Senate debates

Thursday, 16 October 2008

Tax Laws Amendment (Medicare Levy Surcharge Thresholds) Bill (No. 2) 2008

In Committee

12:39 pm

Photo of Bill HeffernanBill Heffernan (NSW, Liberal Party) Share this | Hansard source

Senator Macdonald has raised a matter on behalf of Queensland. I want to raise a matter which will also affect New South Wales hospitals. It goes to the very heart of the actuarial assumptions behind the levy and behind the fees charged by private healthcare organisations. It is the commercialisation and monopolisation of cancer susceptibility genes like BRCA1 and BRCA2. As the government knows—and it does not know what to do about it—the ASX announced on 11 July that Genetic Technologies Ltd had made a commercial decision to enforce the rights granted to it under an exclusive licence from Myriad Genetics in America. What this means is that all laboratories testing for breast cancer in Australia—and prostate cancer will follow because there is a patent out there on the gene technology—are going to be centralised and monopolised. I wonder what effect that is going to have on the actuarial assumptions behind this levy? Senator Conroy is scratching his head because the government does not know the answer to this either.

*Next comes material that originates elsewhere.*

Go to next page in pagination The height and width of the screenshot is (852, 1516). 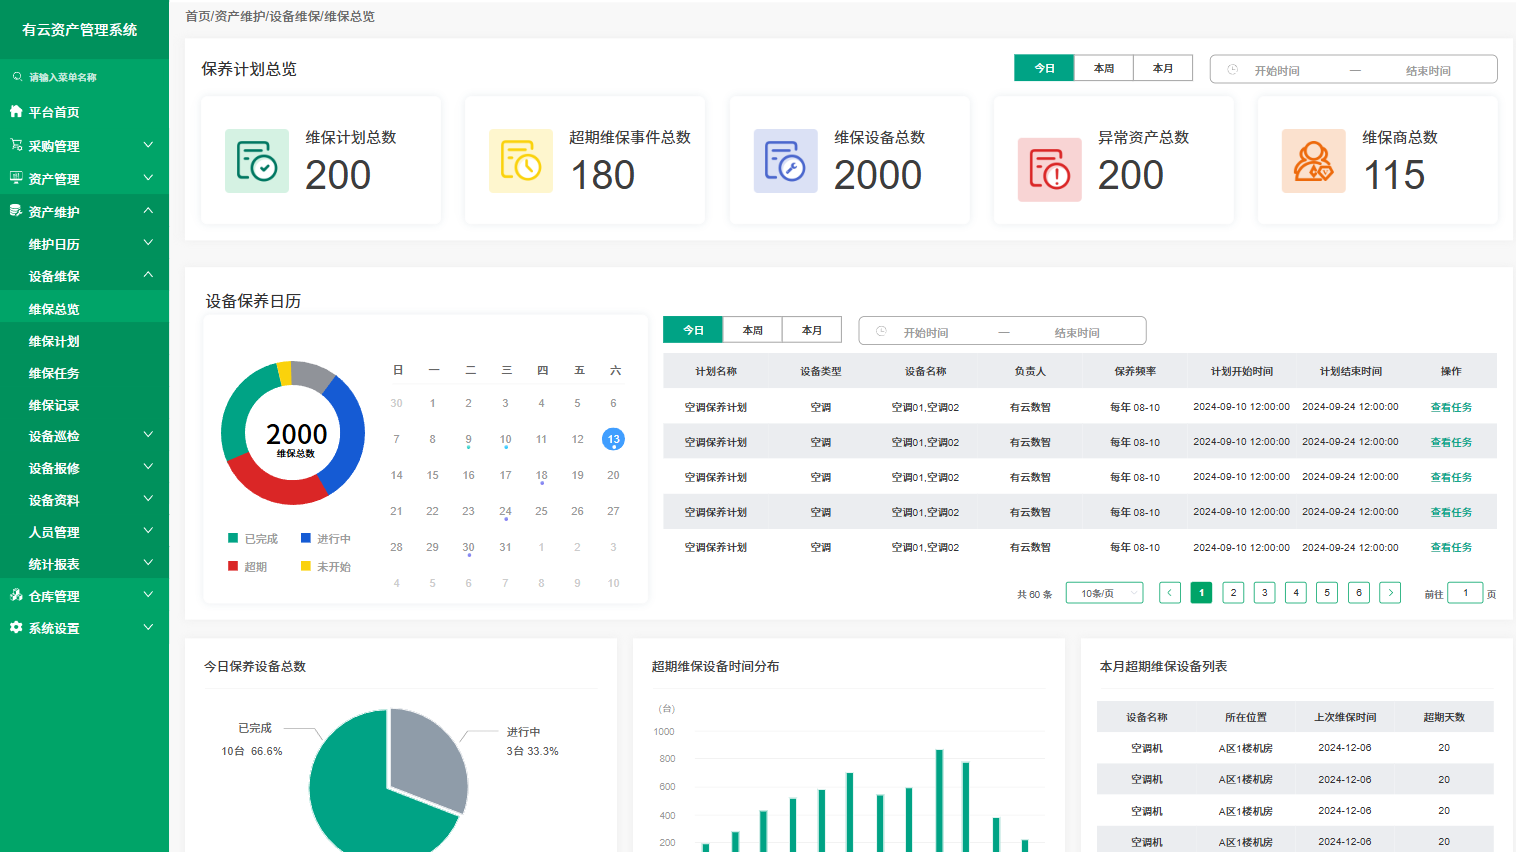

Genetic Technologies Ltd said in 2003 that they would give this patent to the Australian people. They are now going to enforce the patent on the Peter MacCallum institute in Melbourne and, to avoid litigation, they want all the Peter MacCallum institute’s testing done through their laboratory. A spokesman for the Auckland District Health Board—and I would like the government to explain this in view of the actuarial assumptions behind the levies—said:

The Australian government had told the MacCallum clinic—

that is, in Melbourne—

to continue testing and had promised it would be indemnified for any dispute over the intellectual property rights of this gene technology.

I will not take up the time of the committee much further. My question is: has consideration been given to the long-term implications of giving non-protein, as well as protein, gene patents to private companies around the planet? In Canada it has doubled the price of testing. In America, Myriad have gone into ultimate wide screening at a huge impost on the cost of health care. In the specific case of BRCA1 and BRCA2, the cost of the tests will affect every woman in Australia who has breast cancer. I think it is a disgrace. The government ought to have the guts to say, ‘We’re not going to tolerate this,’ and do something about it, given that Genetic Technologies Ltd said in 2003 they would give it to the people of Australia and New Zealand and are now, in a monopoly situation, going to charge them. It is a disgrace.